Wednesday, September 1, 2010

Austin Bishop asks Travis County to Stop Funding Abortions

The Diocese of Austin is leading an effort to de-fund an abortion "clinic" in Travis County that is funded, in part, by county money:
Here is more information from the diocesan website:
JOIN OUR DIOCESAN-WIDE EFFORT
HELP STOP TAX-FUNDED ABORTIONS BY
CENTRAL HEALTH OF TRAVIS COUNTY!
Central Health of Travis County, primarily funded by property taxes, has budgeted $450,000 for elective abortions for Travis County residents meeting poverty guidelines.

Your help is urgently needed with our Diocesan-wide effort, which includes:
1. Pray for the end of government subsidized abortions and for a Culture of Life
2. Taking immediate action regarding this Advocacy Alert.


Non-Travis County residents are urged to pass this alert to Travis County residents -- to friends, relatives and co-workers.

Travis County residents are urged to contact Central Health to stop the use of county taxes being spent on abortions.

Sample Message
Poor women need help providing for their children, not eliminating them through abortion. Women deserve better than abortion from Central Health, and county taxpayers deserve better use of their funds.

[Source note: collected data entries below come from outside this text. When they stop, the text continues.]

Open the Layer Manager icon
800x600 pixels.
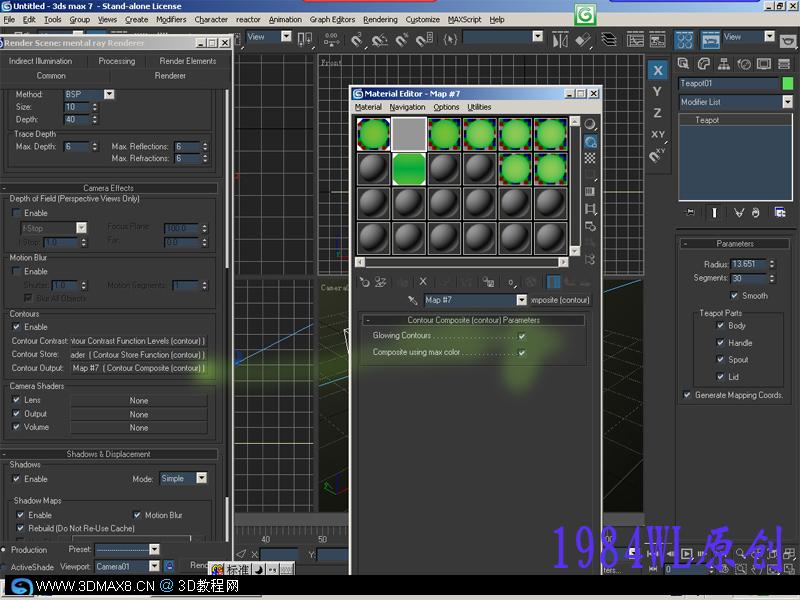(609, 40)
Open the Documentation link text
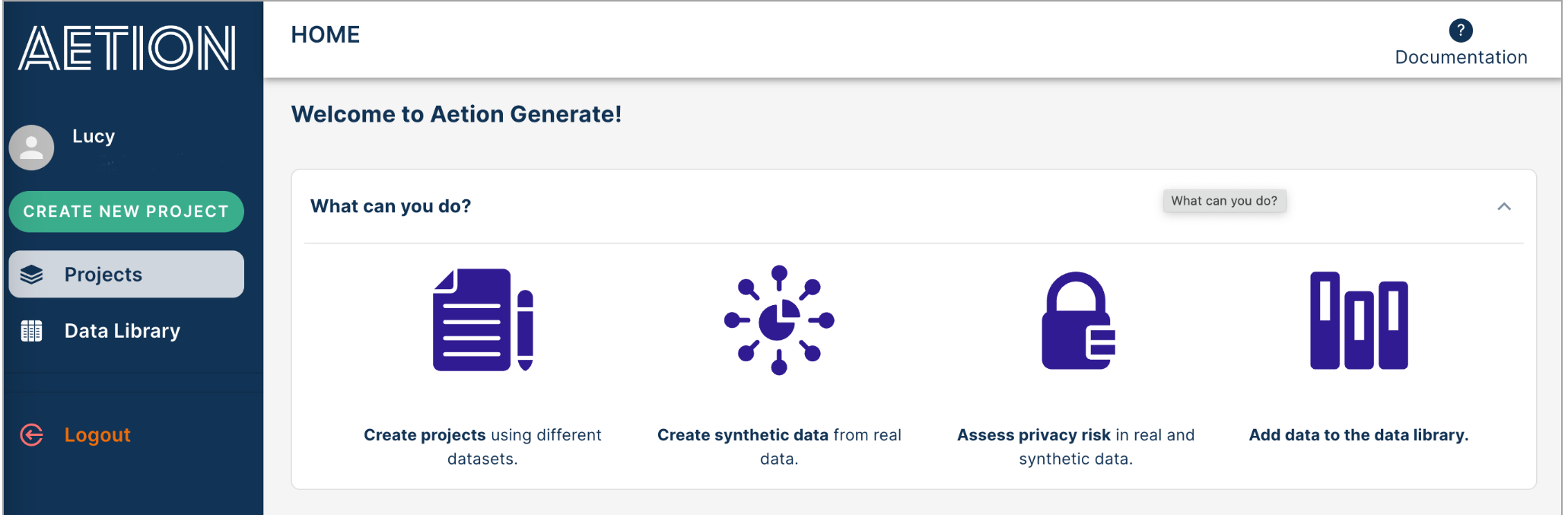Screen dimensions: 1568x515 [1460, 58]
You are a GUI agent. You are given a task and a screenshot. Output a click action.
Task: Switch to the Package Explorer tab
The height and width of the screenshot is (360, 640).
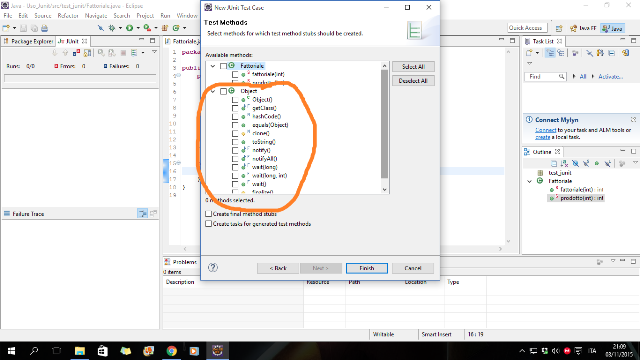pos(28,41)
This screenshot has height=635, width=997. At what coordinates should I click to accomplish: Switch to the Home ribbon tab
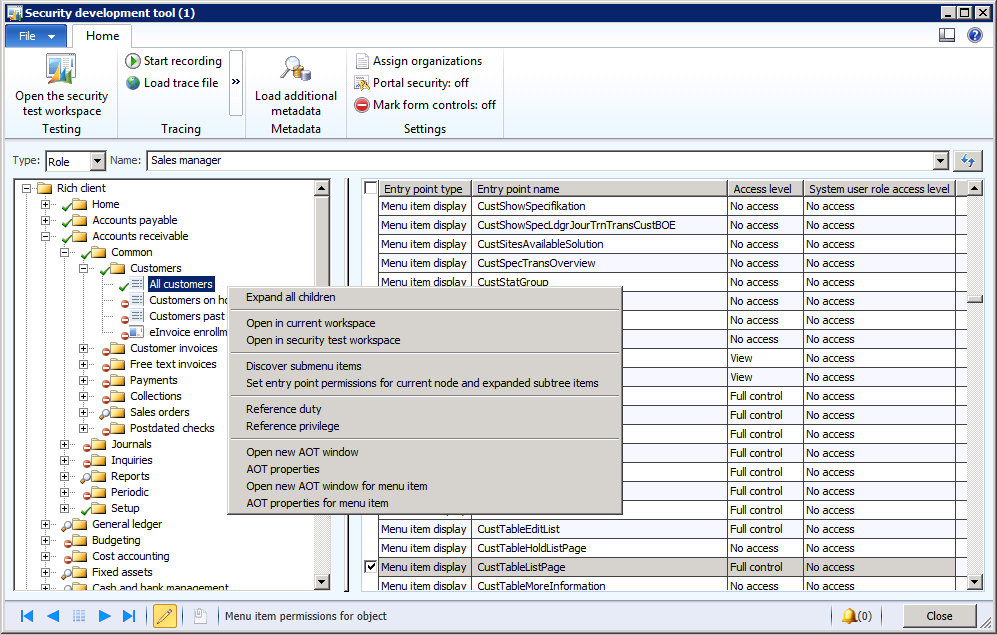coord(101,34)
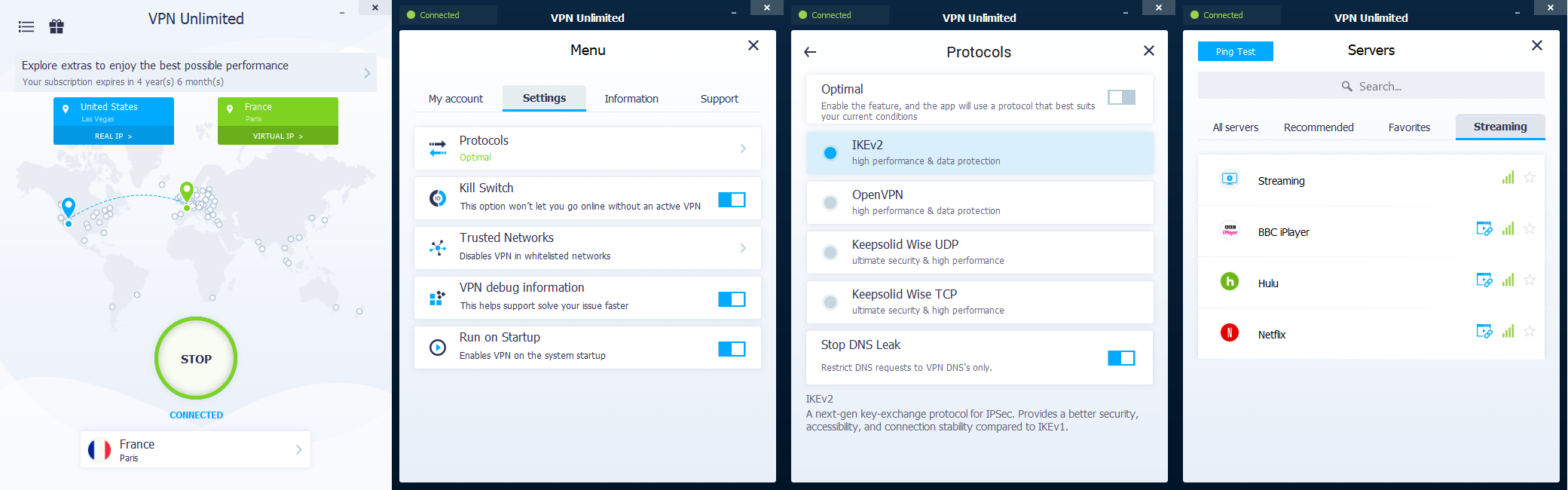Click the BBC iPlayer signal bars icon

pos(1507,229)
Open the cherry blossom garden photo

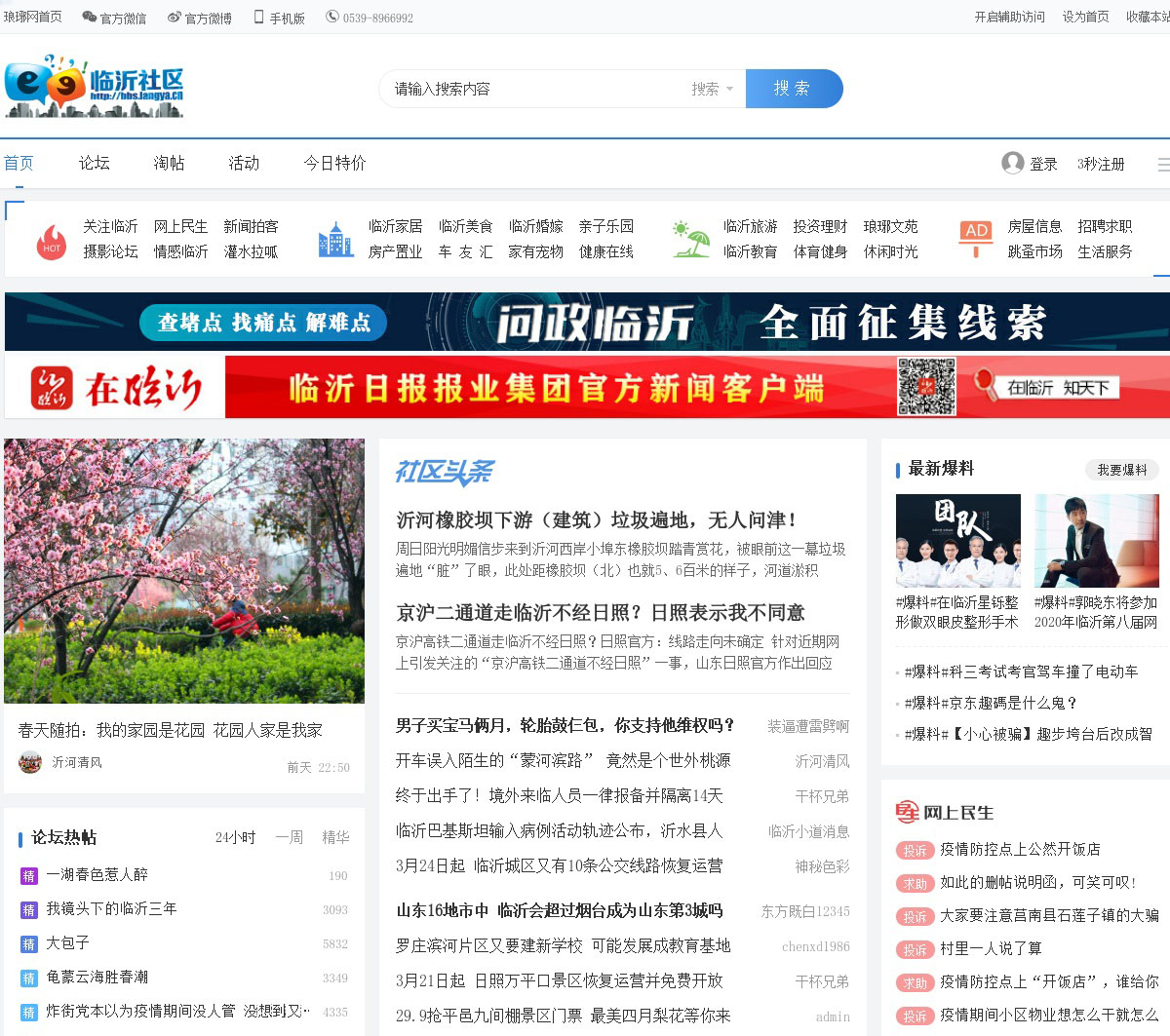pyautogui.click(x=184, y=570)

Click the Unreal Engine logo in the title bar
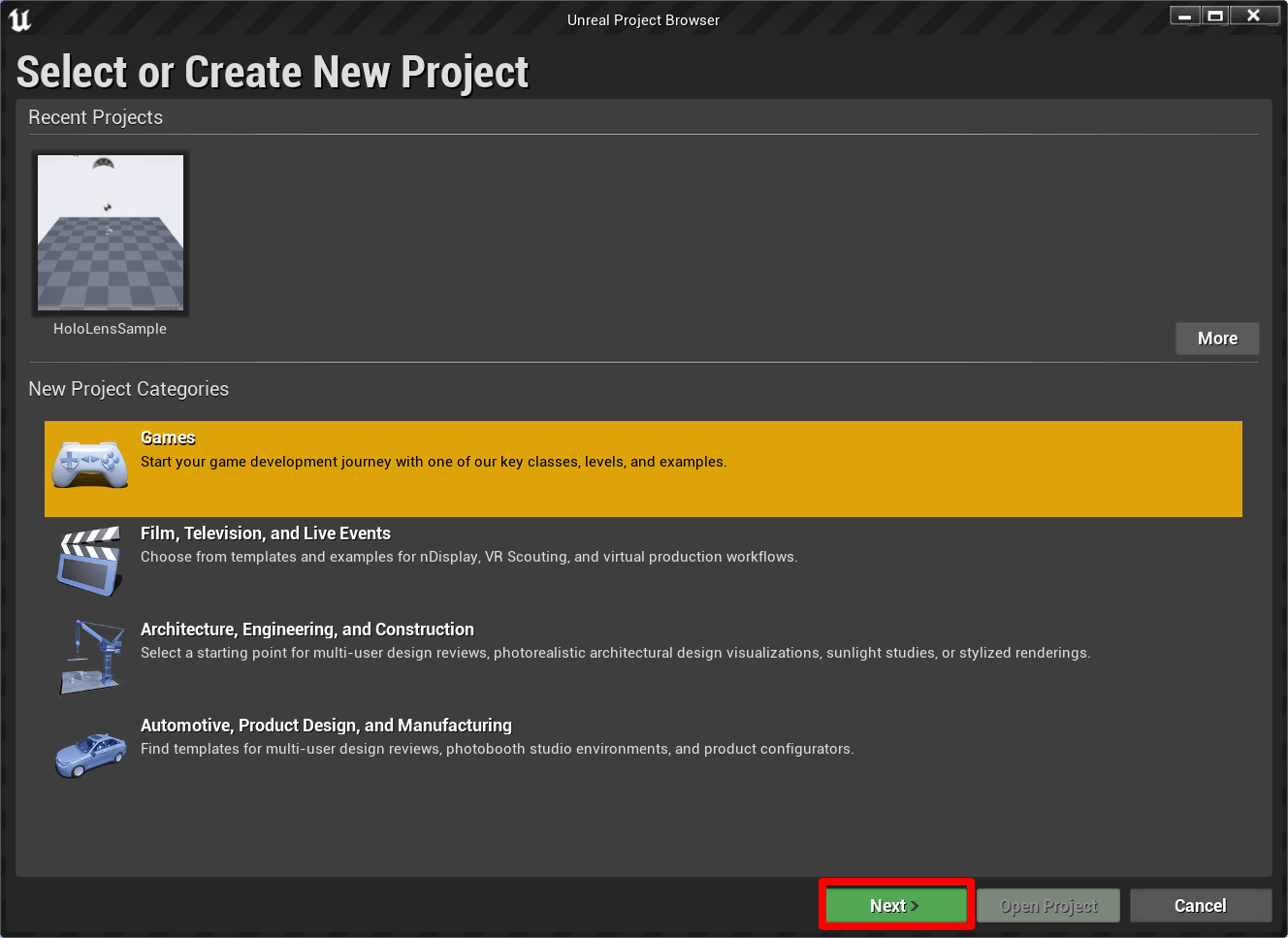(20, 19)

Contact Information for the Central Health Board of Managers:
Phone: 512-978-8000
E-mail: info@traviscountyhd.org
Mail: Board of Managers, Travis County Healthcare District
1111 East Cesar Chavez Street; Austin, Texas 78702

3. Voice your opposition to abortion funding at the public hearings.
There will be two public hearings of the budget for the upcoming fiscal year:
Wed, Sept. 1 5:30 p.m. 1111 E Cesar Chavez St.
Thurs, Sept. 9 6:30 p.m. Ned Granger Building, 314 West 11th St
Please attend the hearings to witness your opposition by your prayerful presence. Bring your rosary for silent prayer. You may sign up to speak, if you so choose.
For more information call (512) 949-2486
The Austin American Statesman has picked up the story,
Here is part of what Bishop Joe Vasquez wrote to the board:
“At the heart of our concern is this: Those who assist in the procurement of an abortion are morally culpable for their actions,” the bishop wrote in a letter to the board. “Voting to allocate these funds carries moral weight for the Board of Managers and at the same time has implications for all those who pay taxes. As Catholics and Christians we dutifully pay our taxes, but doing so should not violate our conscience.”
The author of the article throws in this misunderstanding of Church teaching:
I sent some questions to Gonzalez seeking a response from the bishop about other moral issues that also are odds with the Catholic Church’s teachings but spend taxpayer money. For example, given the church’s opposition to the death penalty, does Vasquez plan to make a similar pronouncement regarding the death penalty and state spending? What about spending on war? Only under very strict conditions does the Catholic Church assert that armed conflict is valid and never “from a spirit of vengeance,” according to the U.S. Conference of Catholic Bishops.

The bishop hasn’t responded yet, but I will post his comments when he does.
The author does not understand the distinctions between teachings. As I have written previously, abortion is not just one issue among others. Because without life, no other rights matter.

Help our diocese in this effort against abortion.